Una scoperta assolutamente affascinante è quella che arriva da alcuni ricercatori della NASA, intenti ad analizzare i dati del Transiting Exoplanet Survey Satellite. Nello studio delle informazioni raccolte, gli scienziati hanno infatti individuato sei mondi alieni in orbita attorno alla stella TOI-178.
Ad essere osservati inizialmente erano stati solo tre pianeti. Gli studiosi, però, sono stati fortemente incuriositi dall’armonia con la quale questi riuscivano a sincronizzarsi tra loro. Adottando dunque ulteriori strumenti, sono stati così scoperti altri tre mondi alieni. In totale, sono cinque quelli che scandiscono orbite a ritmo con gli altri.

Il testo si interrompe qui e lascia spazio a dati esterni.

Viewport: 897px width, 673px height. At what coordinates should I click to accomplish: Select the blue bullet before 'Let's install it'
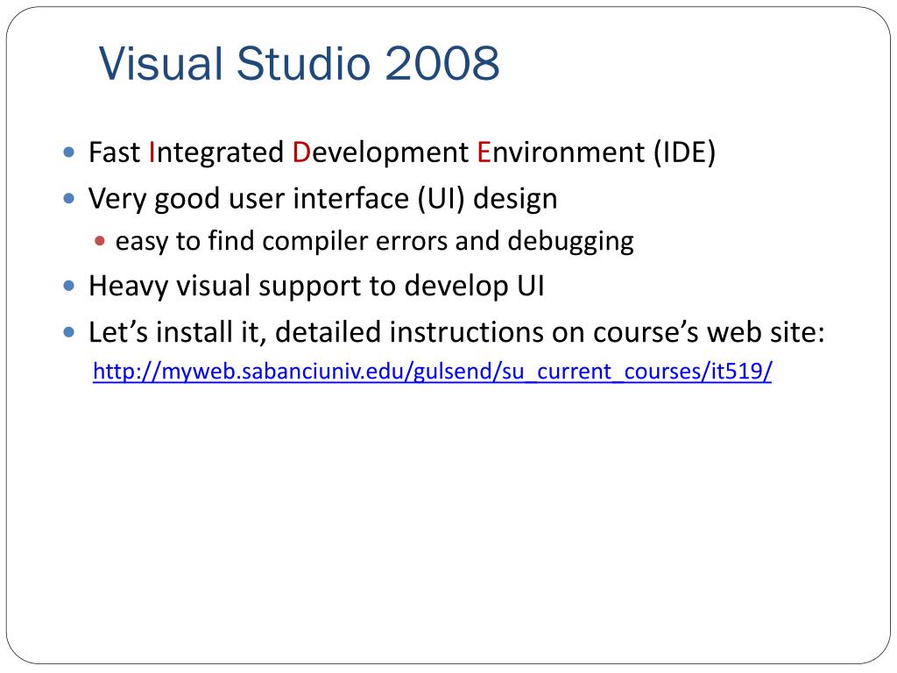click(x=69, y=332)
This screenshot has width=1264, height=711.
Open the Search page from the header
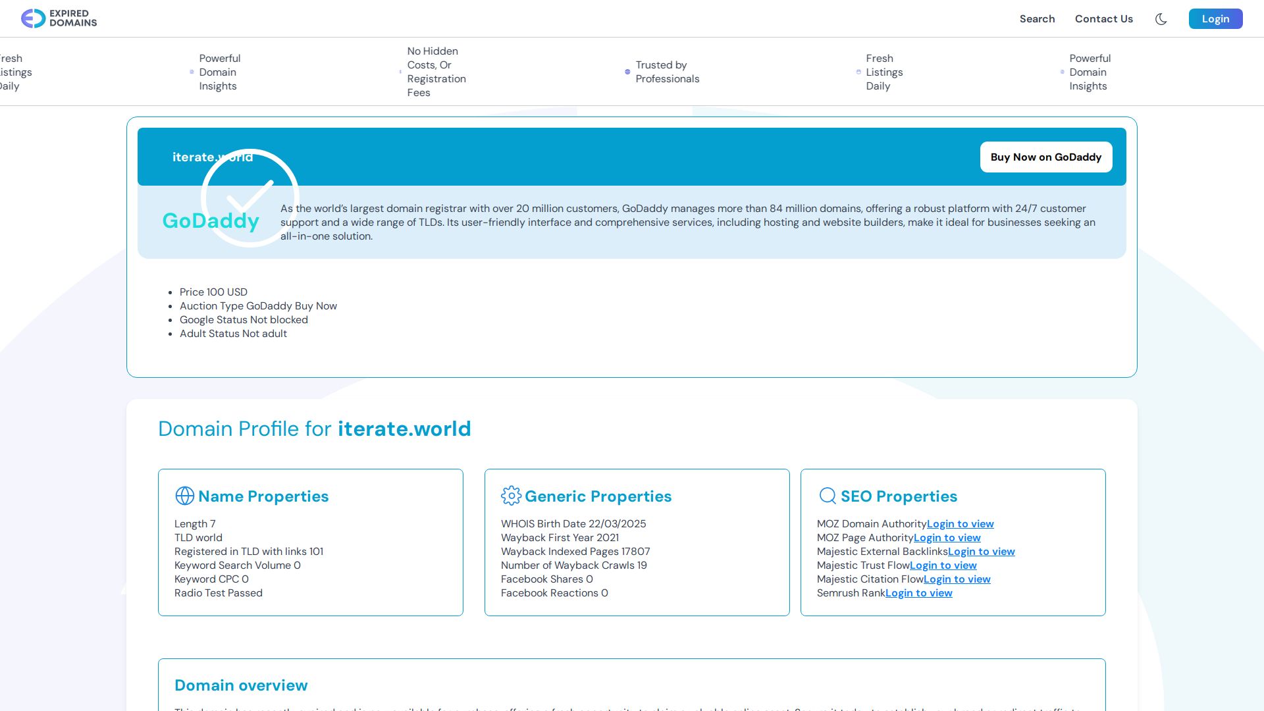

Si tratta della prima volta che un evento del genere viene osservato, come rivelato da Kate Isaak, scienziata del progetto per il Characterizing Exoplanet Satellite (CHEOPS) dell’Agenzia spaziale europea. A sorprendere gli studiosi è il fatto che nel sistema TOI-178, un pianeta terrestre denso come la Terra sembra essere proprio accanto a un pianeta con circa la metà della densità di Nettuno, seguito da uno molto simile a Nettuno.
Queste analisi sono state possibili grazie al sopracitato CHEOPS, i cui dati hanno rischiato però di andare perduti nel momento in cui il satellite ha dovuto allontanarsi da una potenziale collisione con un pezzo di rifiuto spaziale. Secondo Nathan Hara, astrofisico presso l’Università di Ginevra e coautore della nuova ricerca resa pubblica sulla rivista Astronomy Astrophysics, la manovra è stata alla fine eseguita in maniera efficiente ed il satellite potrebbe riprendere le sue osservazioni appena in tempo per catturare il misterioso pianeta che passa.

Non solo i ricercatori sono riusciti a individuare i pianeti aggiuntivi e risolvere la complicata catena di orbite, ma gli scienziati potrebbero anche studiare i pianeti stessi, scoprendo che questi mondi variano da 1,1 a 3 volte le dimensioni della Terra, ma con una vasta gamma di densità, rendendoli un curioso mix di super-Terre rocciose e mini-Nettuno gassosi.